YOUR ASSIGNMENT —
Pull out the entries starting at the line containing "The image size" and ending at the line containing "The height and width of the screenshot is (879, 1262).", and reproduce them word for word. Leave the pictures out of your answer.

────────

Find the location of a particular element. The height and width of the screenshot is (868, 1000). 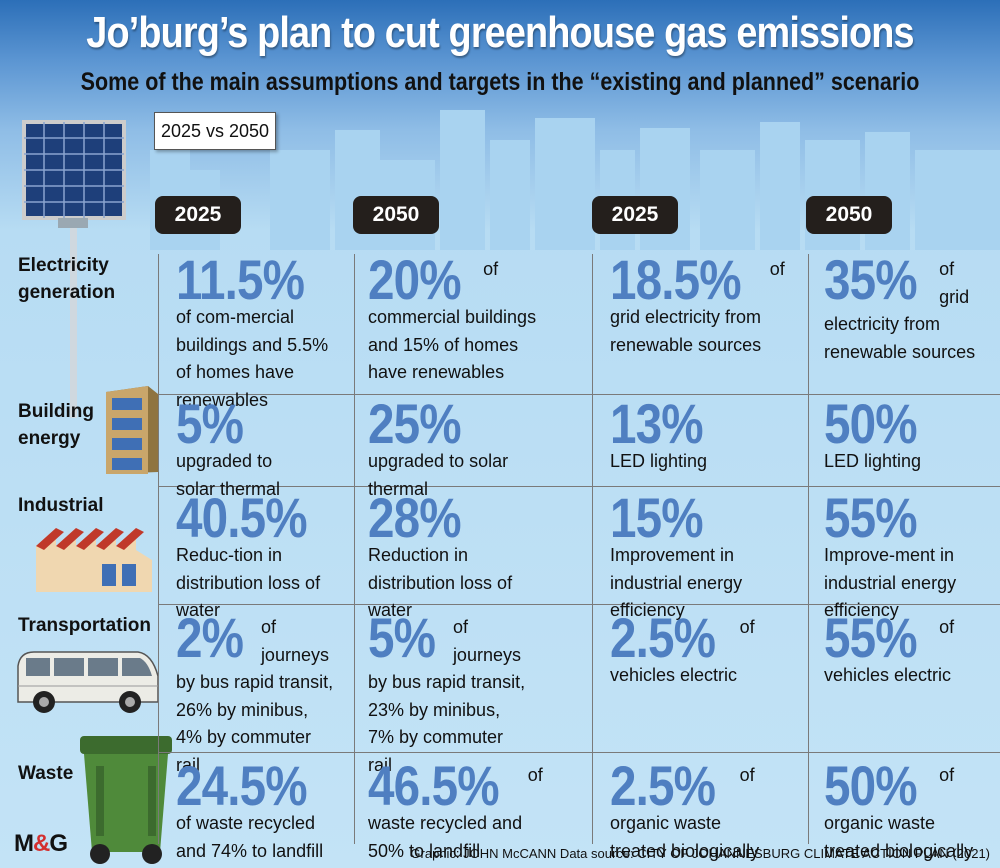

logo-letter: M is located at coordinates (24, 844).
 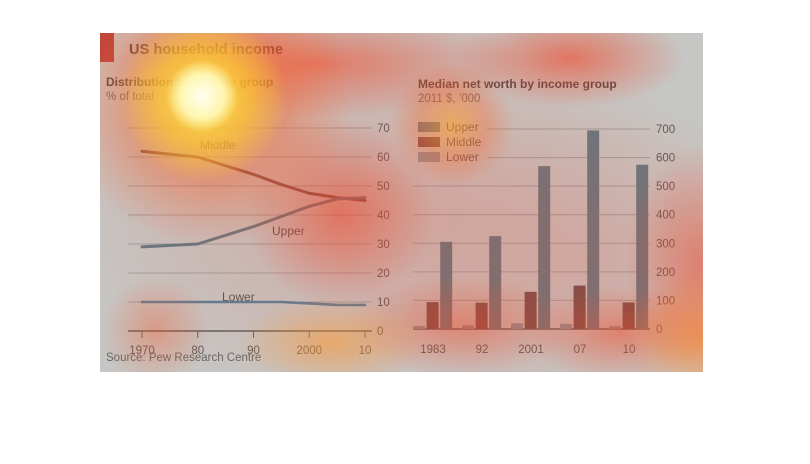 What do you see at coordinates (254, 176) in the screenshot?
I see `series-line-middle` at bounding box center [254, 176].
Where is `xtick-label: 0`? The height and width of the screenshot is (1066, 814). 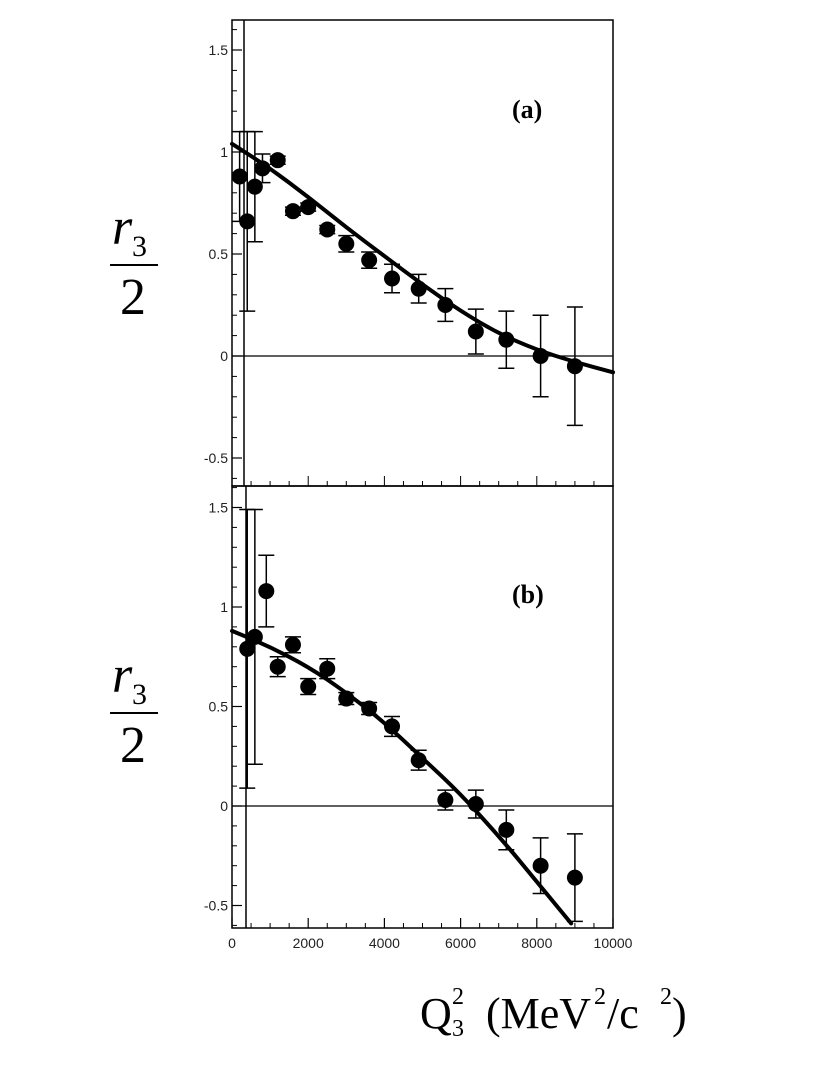 xtick-label: 0 is located at coordinates (232, 943).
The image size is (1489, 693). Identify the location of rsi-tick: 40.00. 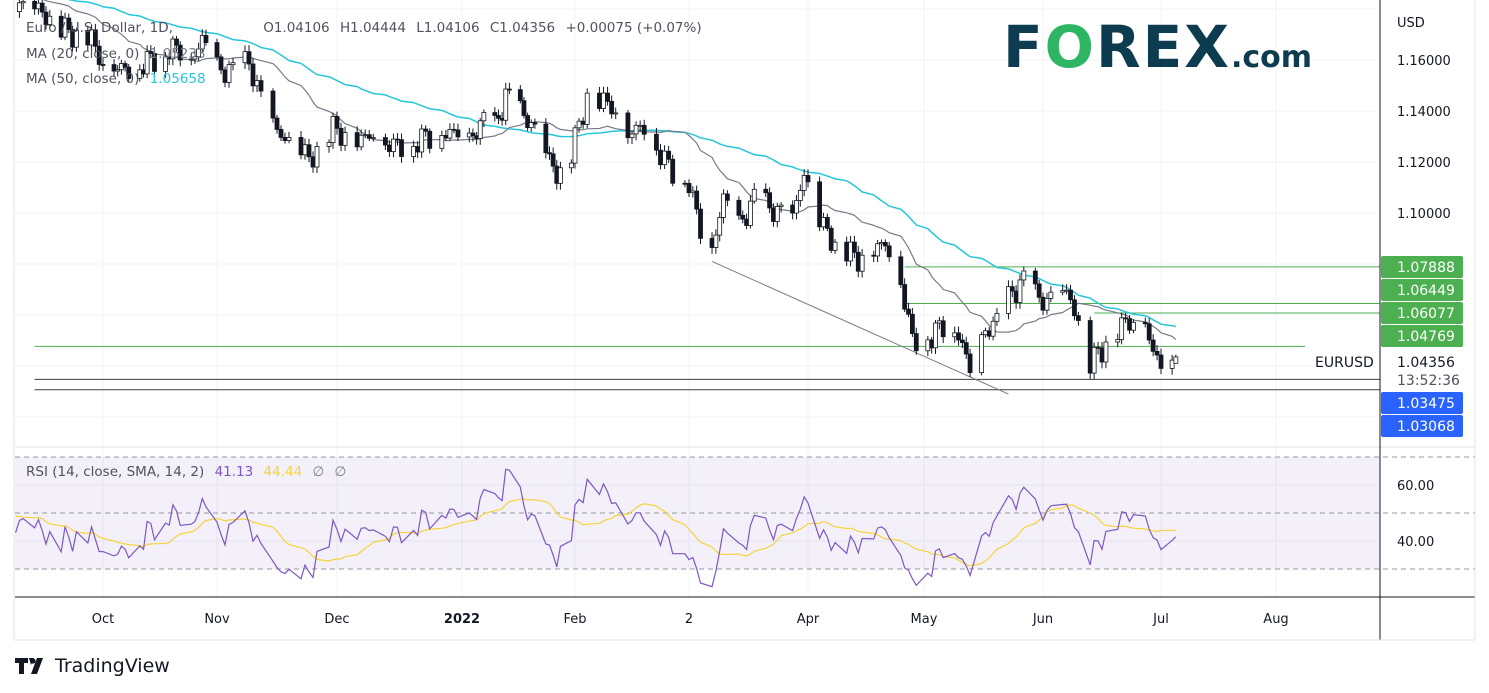
(1416, 542).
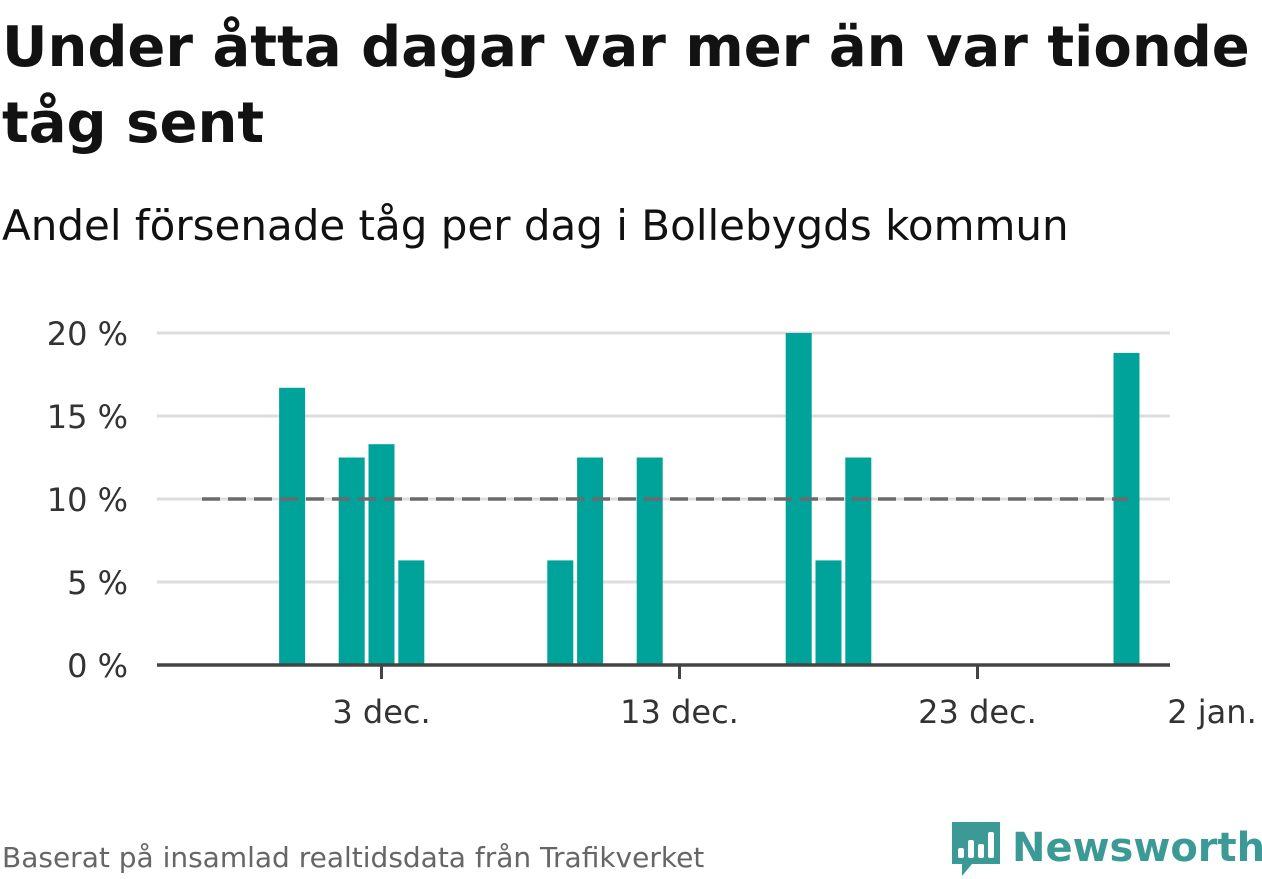 The height and width of the screenshot is (879, 1262). Describe the element at coordinates (88, 500) in the screenshot. I see `y-tick-label: 10 %` at that location.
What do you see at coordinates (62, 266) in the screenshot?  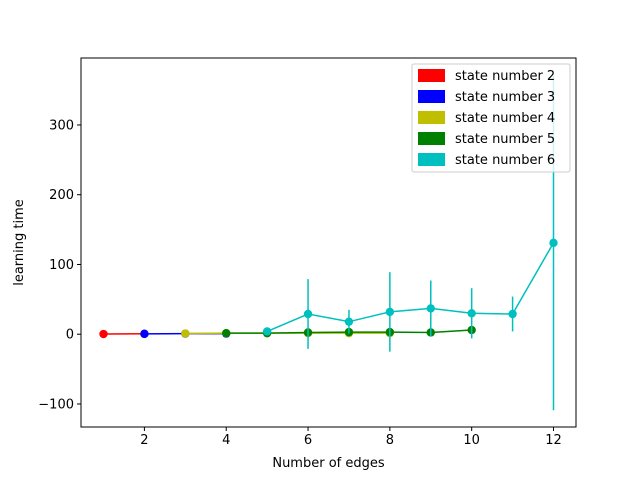 I see `y-tick-label: 100` at bounding box center [62, 266].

────────

WORKED SOLUTION —
The image size is (1489, 693). Identify the location of rsi-tick: 40.00. 
(1416, 542).
 The height and width of the screenshot is (879, 1262). Describe the element at coordinates (88, 500) in the screenshot. I see `y-tick-label: 10 %` at that location.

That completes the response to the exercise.